Using keywords from a thesaurus as queryables

18 September 2024 14:59:00 - by Paul van Genuchten

Using keywords from a thesaurus as queryables

A common convention in catalogues is the use of keywords from a dedicated thesaurus. The assignment of these keywords can then later be used to filter or query the catalogue by these terms. To achieve this use case in pycsw, some configuration needs to be tailored. This blog post indicates the changes needed for this scenario.

For this example we’ll use a keyword from the INSPIRE Themes thesaurus. We will define a new queryable inspiretheme, which will be populated with the relevant keyword (if present).

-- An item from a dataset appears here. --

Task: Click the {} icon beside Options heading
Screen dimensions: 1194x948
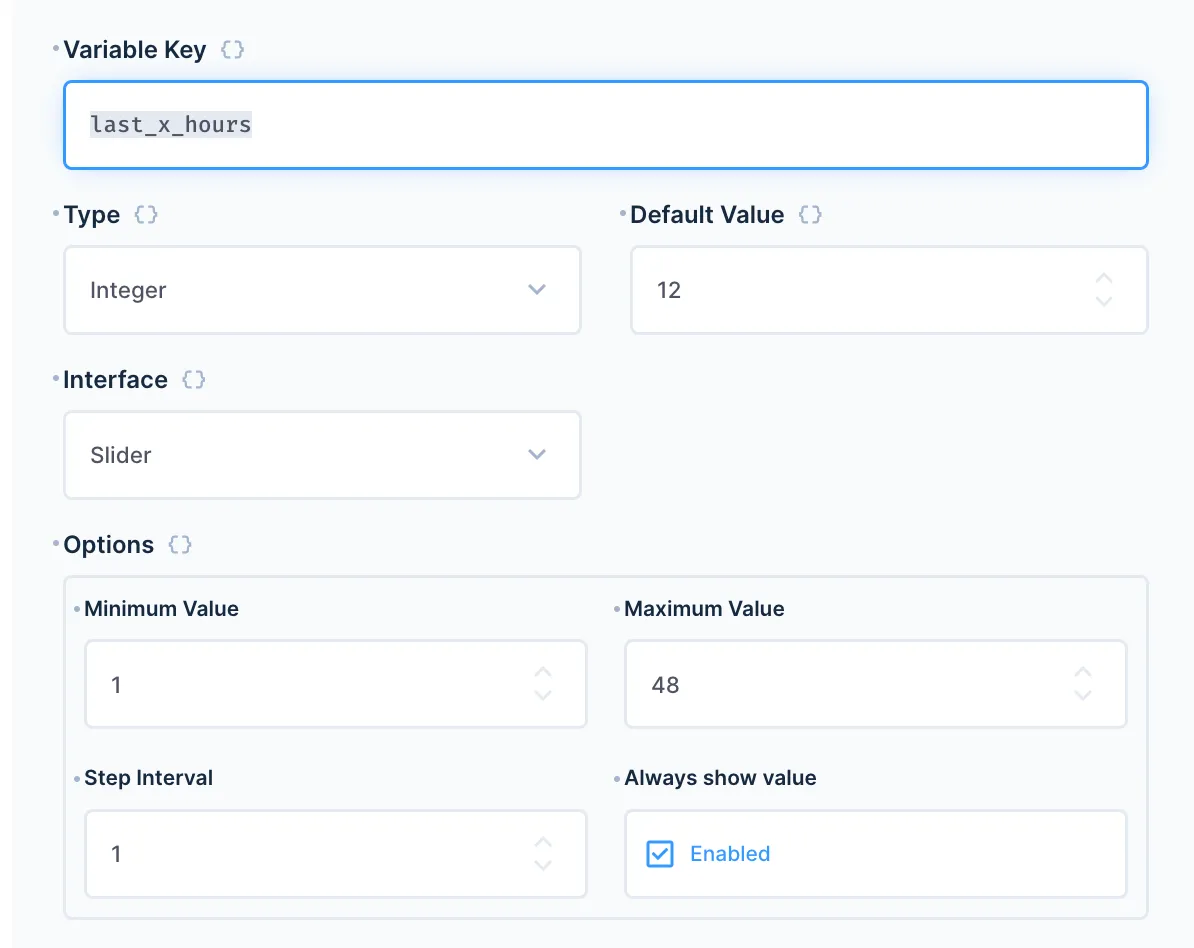Action: click(x=180, y=545)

You can repeat these steps for any other thesaurus.

Extra database column

Extend the records table in the database with an extra field for the selected thesaurus. This is usually a manual operation on the database.

ALTER TABLE records
ADD inspiretheme VARCHAR(255);

Add parameter to pycsw

In pycsw/core/config.py the newly created database column can be registered to pycsw.

'pycsw:InspireTheme': 'inspiretheme',

Add column to mapping

etc/mappings.py links the pycsw parameter to the columnname in the table.

'pycsw:InspireTheme': 'inspiretheme',

Define parameter as queryable

Which of the parameters are queryable is defined in pycsw/core/repository.py.

'inspiretheme': self.dataset.inspiretheme,

Add parameter to record results?

Keywords are already published in records, so there is generally no need to extend the record with the new parameter. If needed you can do so in pycsw/ogc/api/records.py (Line 1150).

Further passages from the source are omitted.